# Consequences of living in Spain and getting medication from uk



## Pesky Wesky (May 10, 2009)

I know of an English man who has been living in Spain for several years who gets his medication collected in the UK by friends, I suppose in bulk, and brought over when they go to stay with him. I'm curious firstly to know how he can do this and also what the consequences would be if caught. He also gets friends to withdraw cash for him in the thousands....
He must be registered to a certain degree because he has bought a Spanish reg car...


----------



## Megsmum (Sep 9, 2012)

Pesky Wesky said:


> I know of an English man who has been living in Spain for several years who gets his medication collected in the UK by friends, I suppose in bulk, and brought over when they go to stay with him. I'm curious firstly to know how he can do this and also what the consequences would be if caught. He also gets friends to withdraw cash for him in the thousands....
> He must be registered to a certain degree because he has bought a Spanish reg car...


How does he know he stills needs the medication or that the dose it correct and when I left the UK GPS had a rolling annual review of patients and prescriptions. Isabel might know if the is universal. 

That’s a waste of money for the NHS it’s fraudulent


----------



## Pazcat (Mar 24, 2010)

\I don't think the medicine part is a worry at all. You can even buy it online if you want.

*Supplied data*:
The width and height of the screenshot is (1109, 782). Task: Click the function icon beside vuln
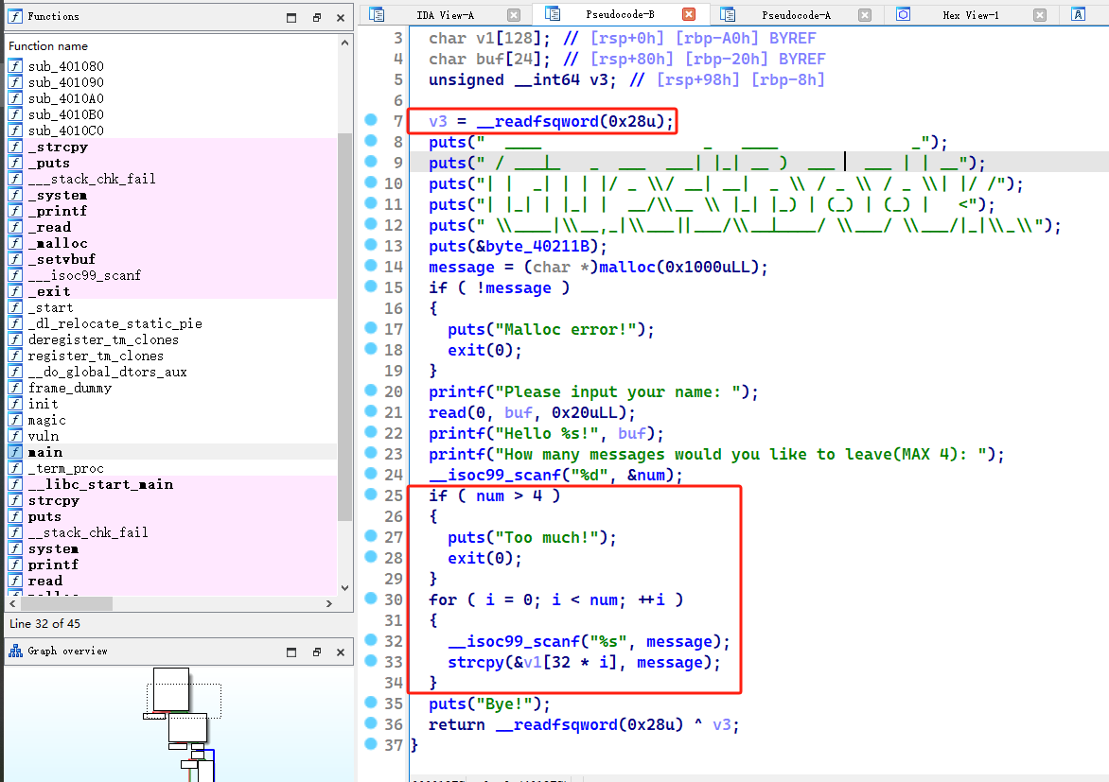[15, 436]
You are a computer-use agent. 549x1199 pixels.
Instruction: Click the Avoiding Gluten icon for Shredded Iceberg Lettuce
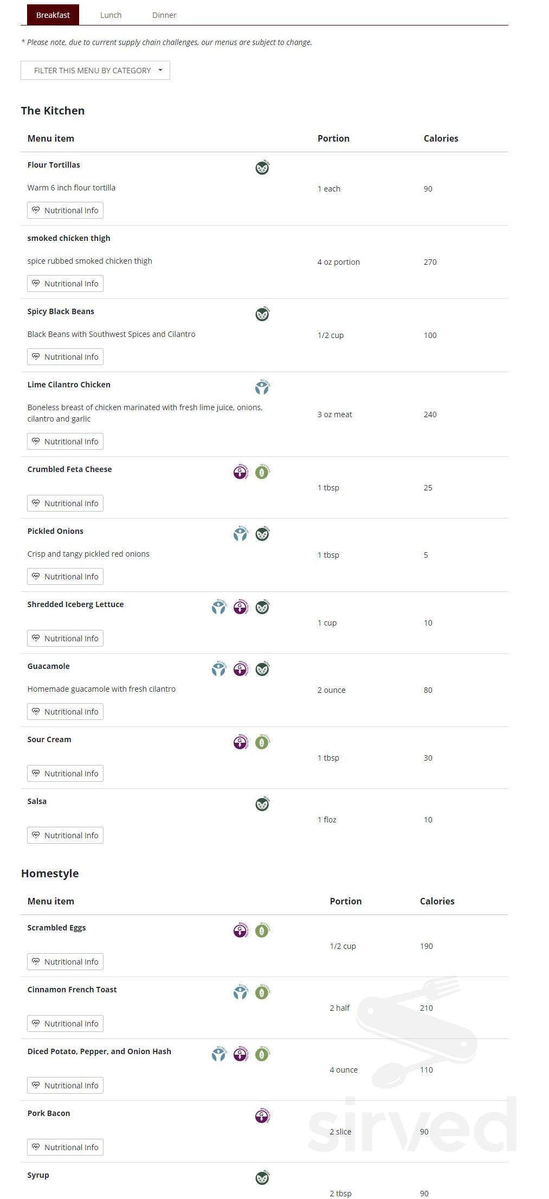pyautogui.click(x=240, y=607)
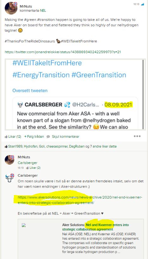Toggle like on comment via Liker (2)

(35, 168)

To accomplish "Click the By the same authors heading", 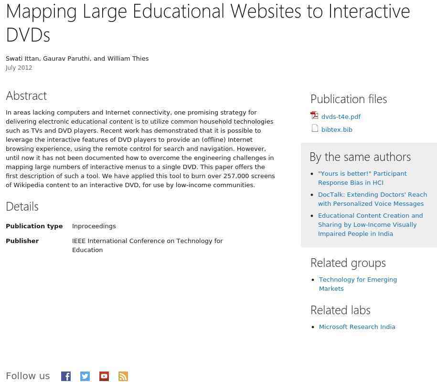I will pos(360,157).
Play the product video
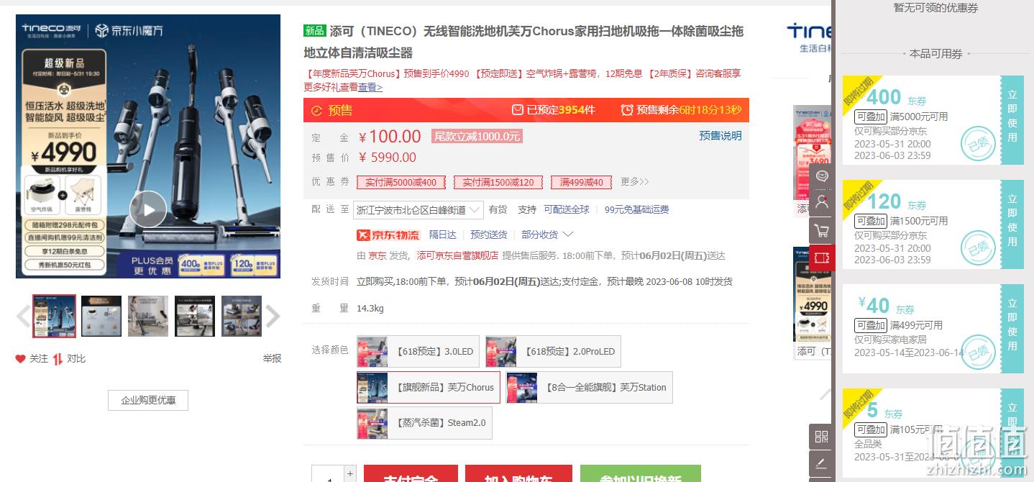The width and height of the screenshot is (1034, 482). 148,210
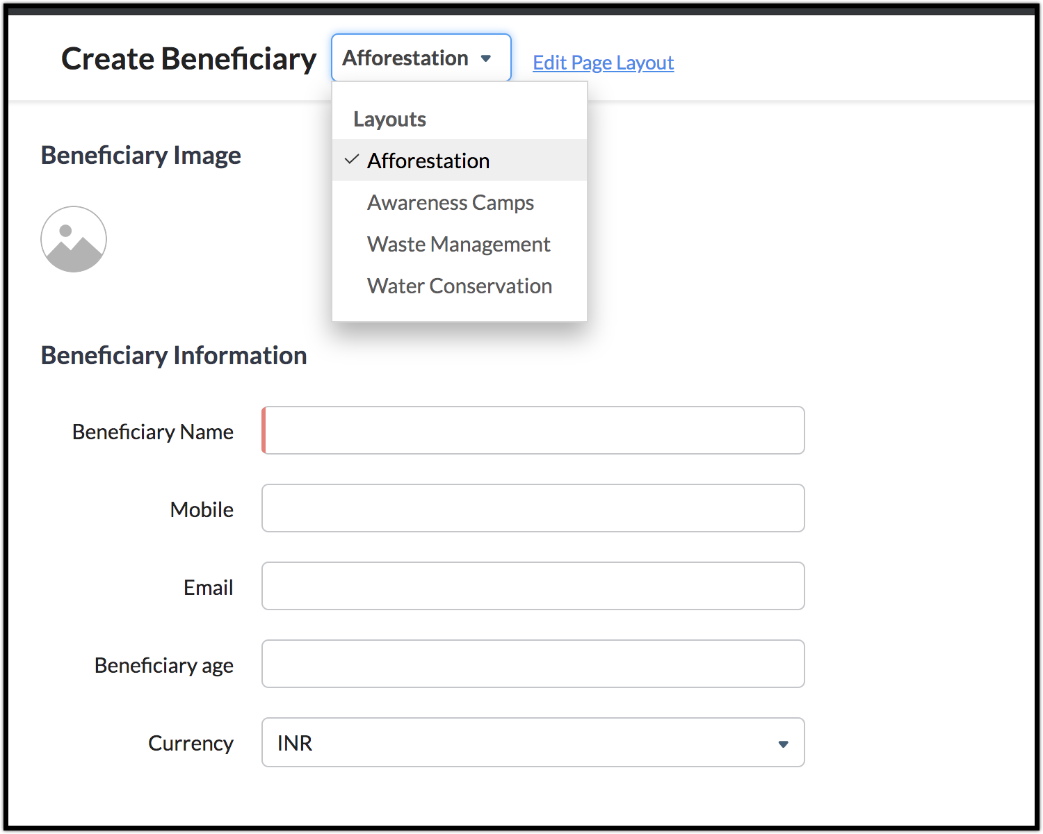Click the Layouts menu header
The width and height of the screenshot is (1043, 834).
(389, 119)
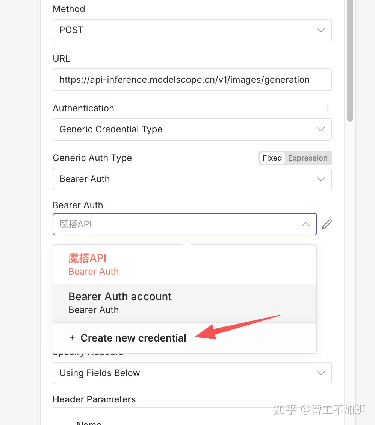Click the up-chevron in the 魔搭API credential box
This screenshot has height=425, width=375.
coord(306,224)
...
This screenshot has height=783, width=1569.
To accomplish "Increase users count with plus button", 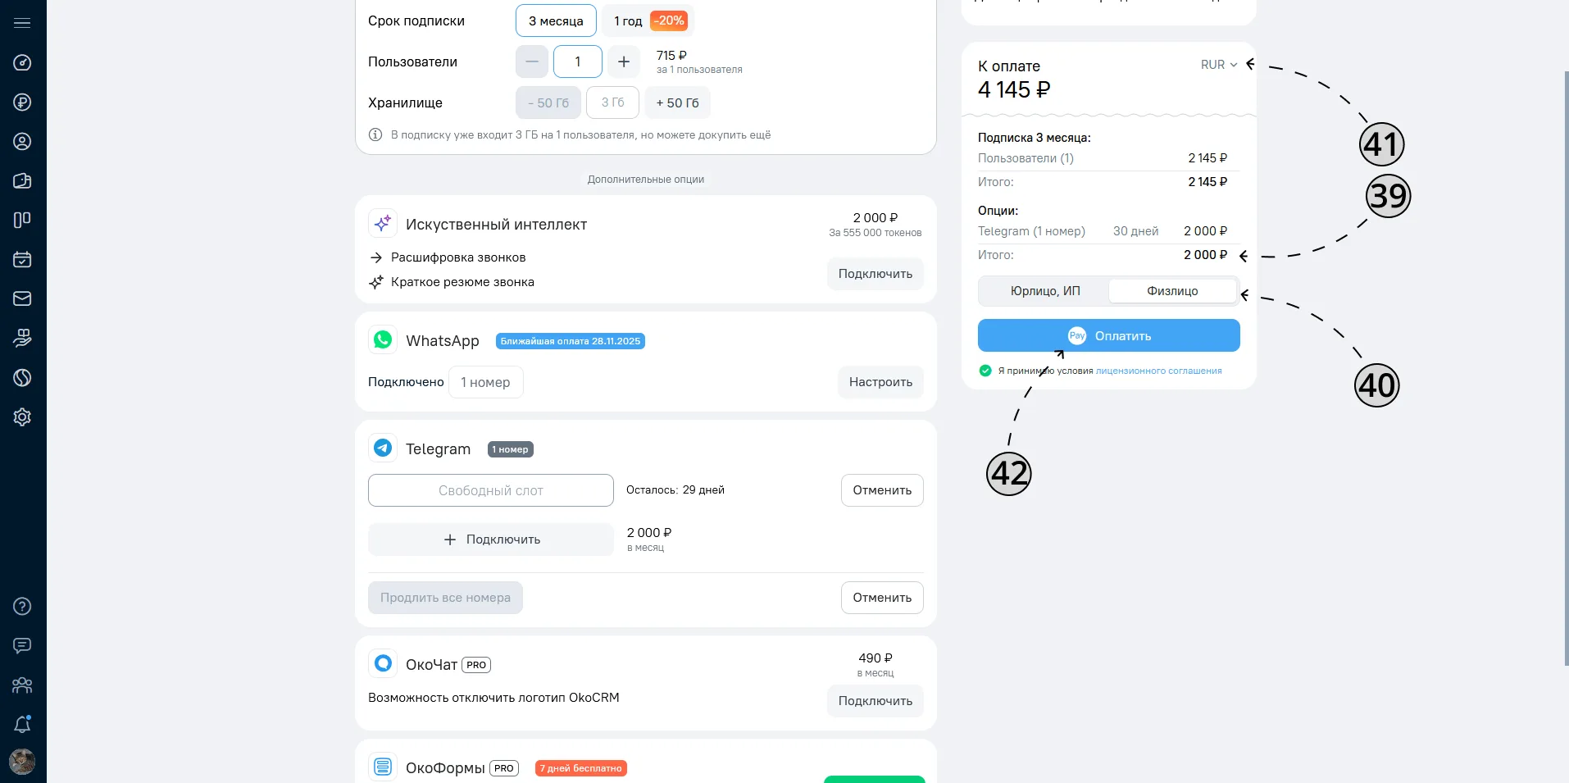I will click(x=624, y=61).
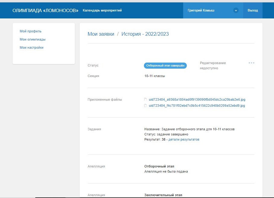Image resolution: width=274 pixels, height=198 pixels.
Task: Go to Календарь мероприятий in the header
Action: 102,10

*Aim of the task*: From the forum thread about getting UK medication while living in Spain, retype the passage that begins with the words containing "How does he" and ends with "if you want.".

*Expected answer*:
How does he know he stills needs the medication or that the dose it correct and when I left the UK GPS had a rolling annual review of patients and prescriptions. Isabel might know if the is universal. 

That’s a waste of money for the NHS it’s fraudulent


----------



## Pazcat (Mar 24, 2010)

\I don't think the medicine part is a worry at all. You can even buy it online if you want.